The utility of the bounding strategy described here is dependent upon the quality of the secondary structure location and topology predictions. It is inherent in a framework-based approach that errors in the earliest stages of the framework will propagate to the later stages. While the proposed bounding strategy cannot “fix” an incorrect secondary structure prediction, it can focus the tertiary structure prediction on the most native-like regions of the conformational space for a protein with the predicted topology. If the limitations of available computational resources can be overcome, the bounding strategy and tertiary structure prediction can be applied to a number of the highest ranking secondary structure topology predictions. For mixed-integer linear optimization approaches [21, 64, 28], such a rank-ordered list can easily be produced using integer cut techniques .
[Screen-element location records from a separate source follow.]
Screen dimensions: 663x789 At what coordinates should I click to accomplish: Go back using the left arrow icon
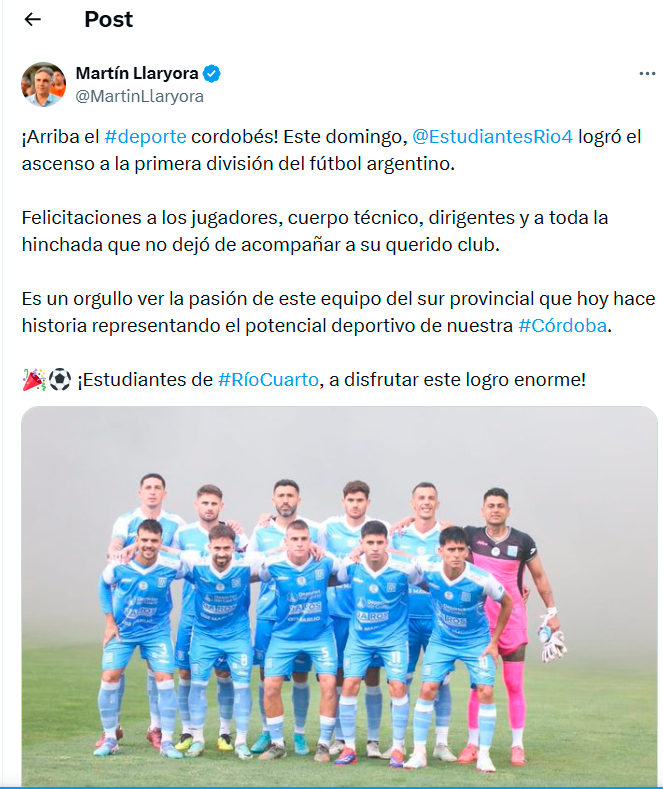click(x=32, y=20)
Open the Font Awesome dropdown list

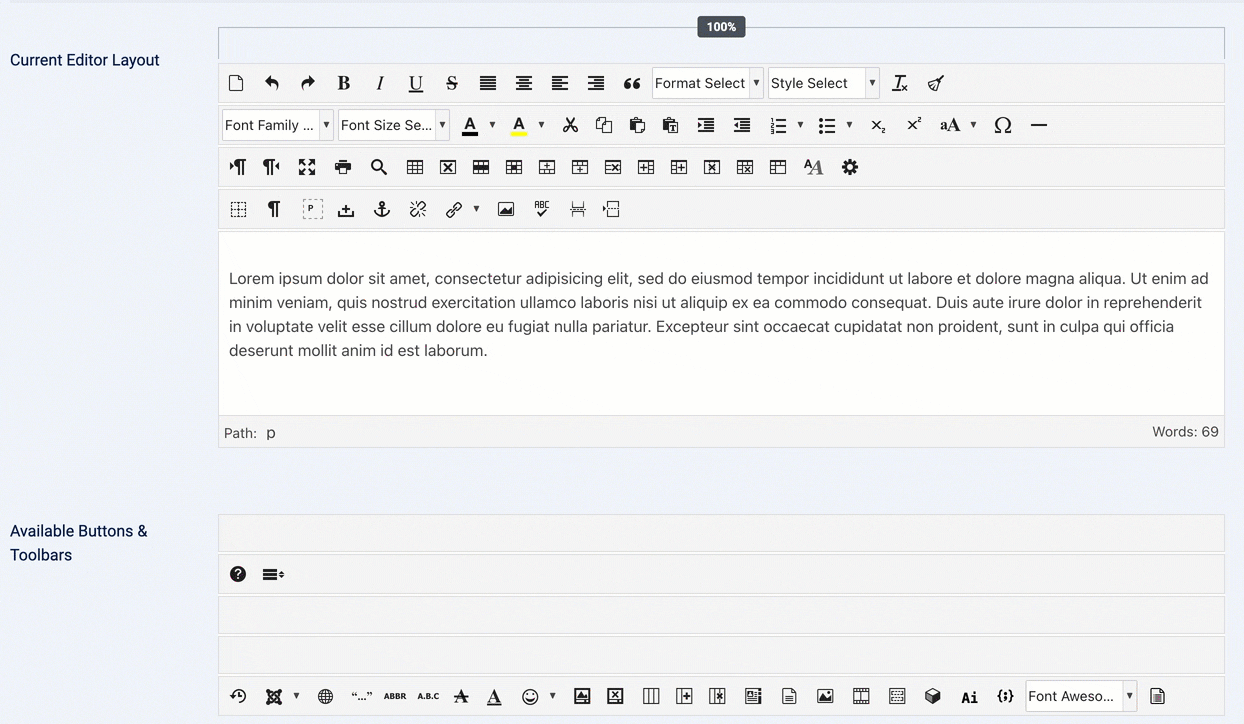pos(1081,697)
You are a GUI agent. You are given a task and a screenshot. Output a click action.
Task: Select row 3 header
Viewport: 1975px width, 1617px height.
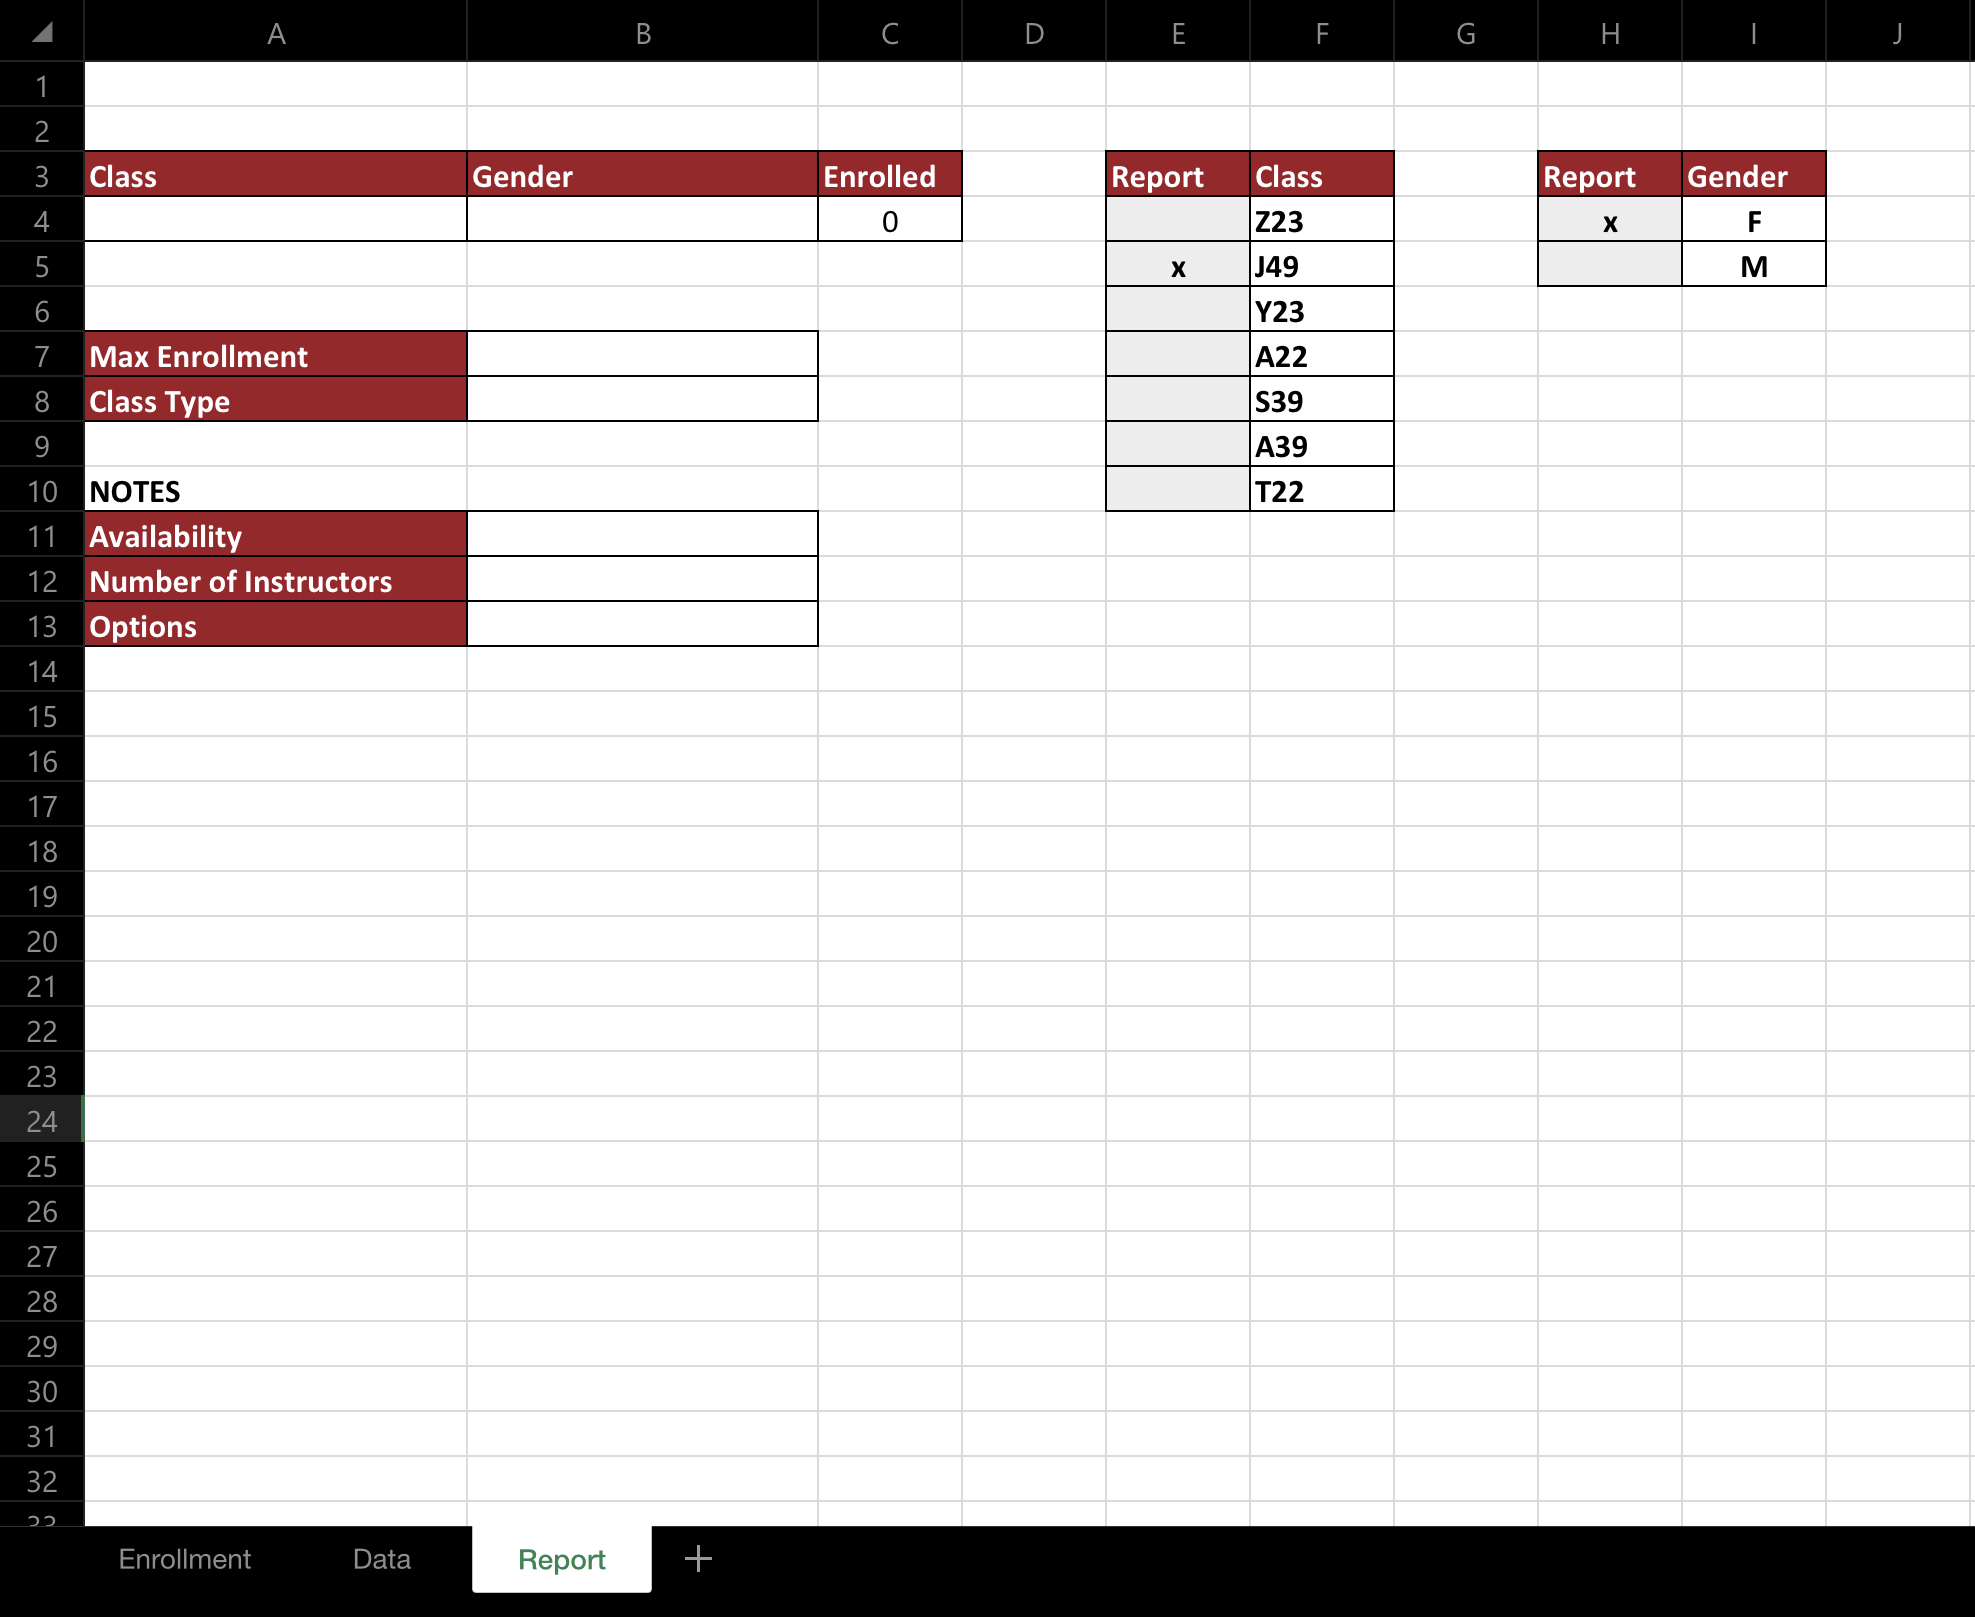coord(41,175)
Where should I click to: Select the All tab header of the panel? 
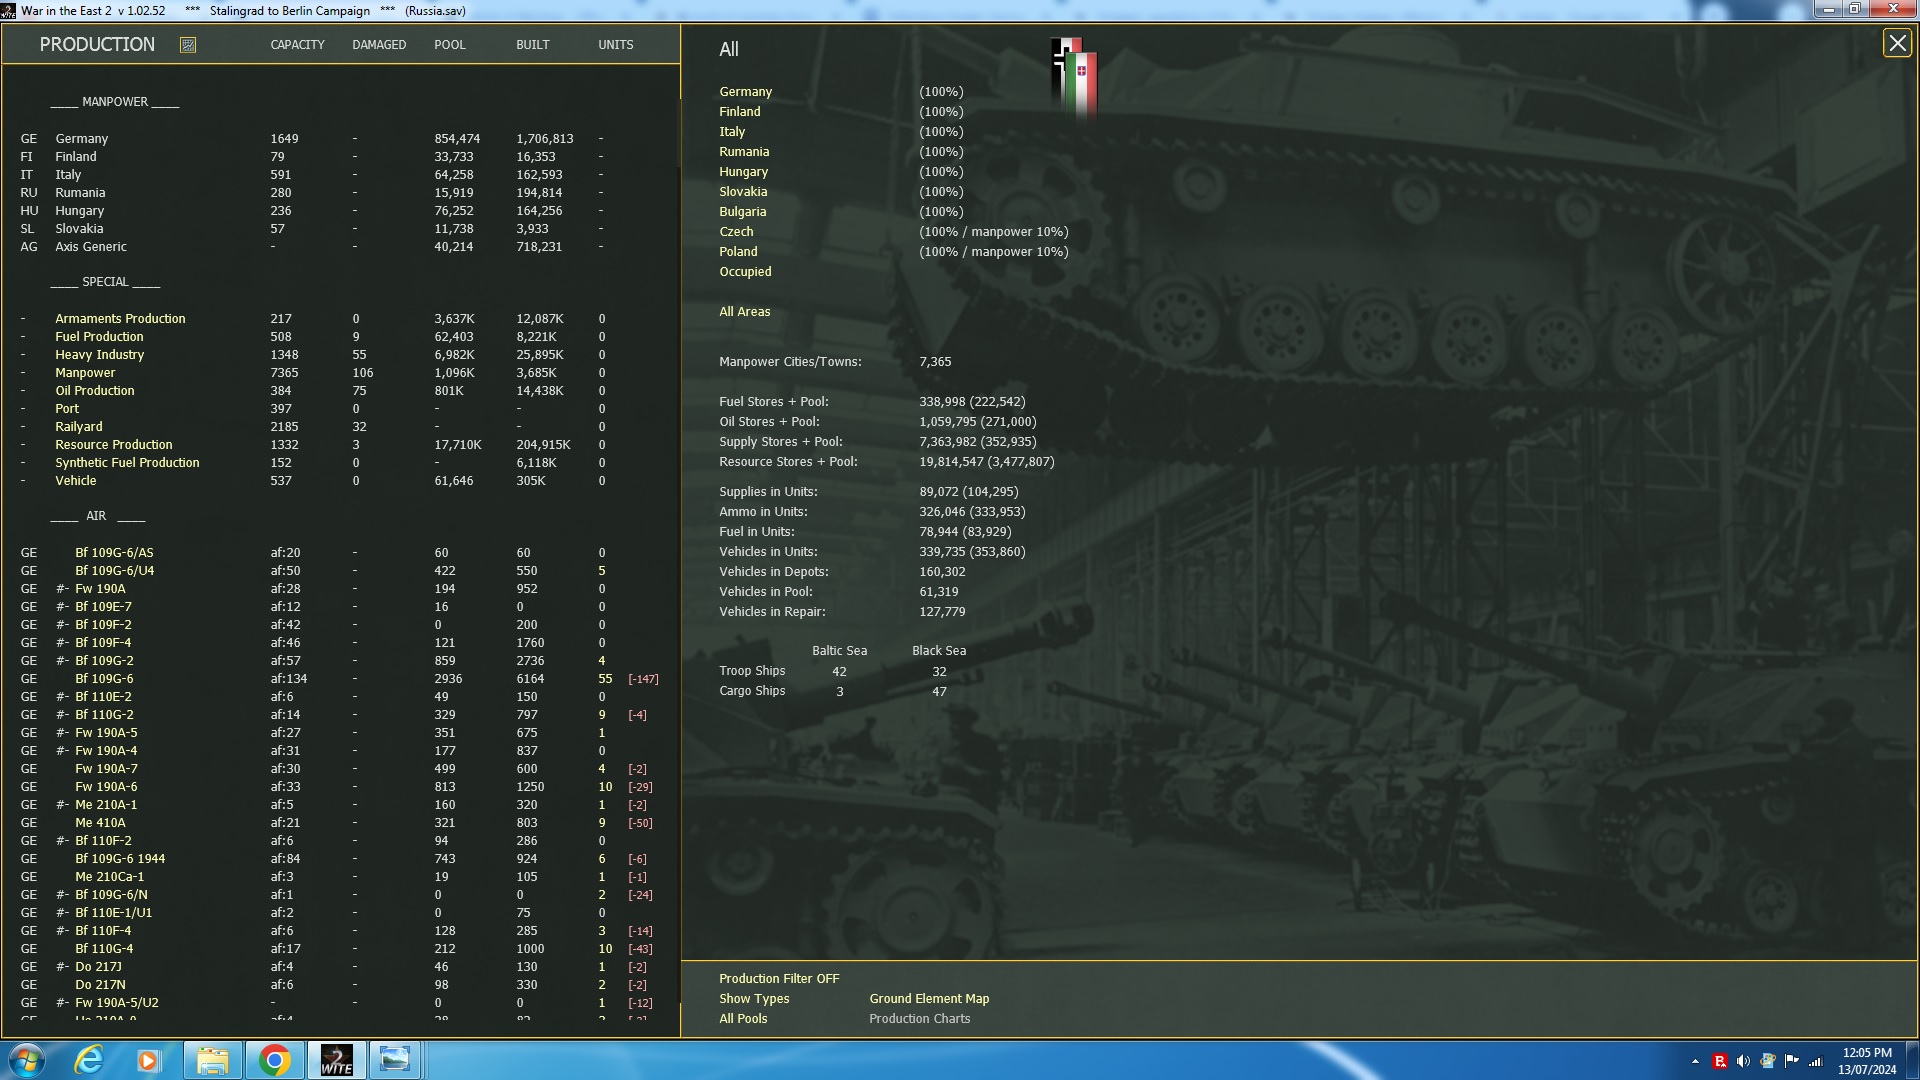[728, 48]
A new strategy for establishing bounds on the backbone dihedral angles and Cα-Cα distances within the protein structure has been presented. The dihedral angle bounds on the ϕ and ψ angles within the loop regions of a protein structure have been refined to incorporate known information on the allowed backbone conformations of a residue. The use of distance bounds to enforce knowledge of secondary structure elements and hydrogen bonding patterns was previously explored, but has been further investigated and augmented here. A number of additional distance bounds were introduced, especially related to the formation of β-sheet topologies, that enabled a torsion angle dynamics approach to generate a significantly higher number of near native protein conformations for protein G than the original bounding strategies. Similar improvements were observed when the bounding strategy used for the tertiary structure prediction of protein G. The restrictions on the dihedral angles and distances within the protein structures allows both of these conformational search algorithms to spend more time sampling the correct (i.e., near-native) regions of space, without relying upon homology between the target protein and other known protein structures.
CAF gratefully acknowledges financial support from the National Science Foundation, the National Institutes of Health (R01 GM52032,R24 GM069736), and the US EPA (GAD R 832721-010). This work has not been reviewed by and does not represent the opinions of the funding agencies.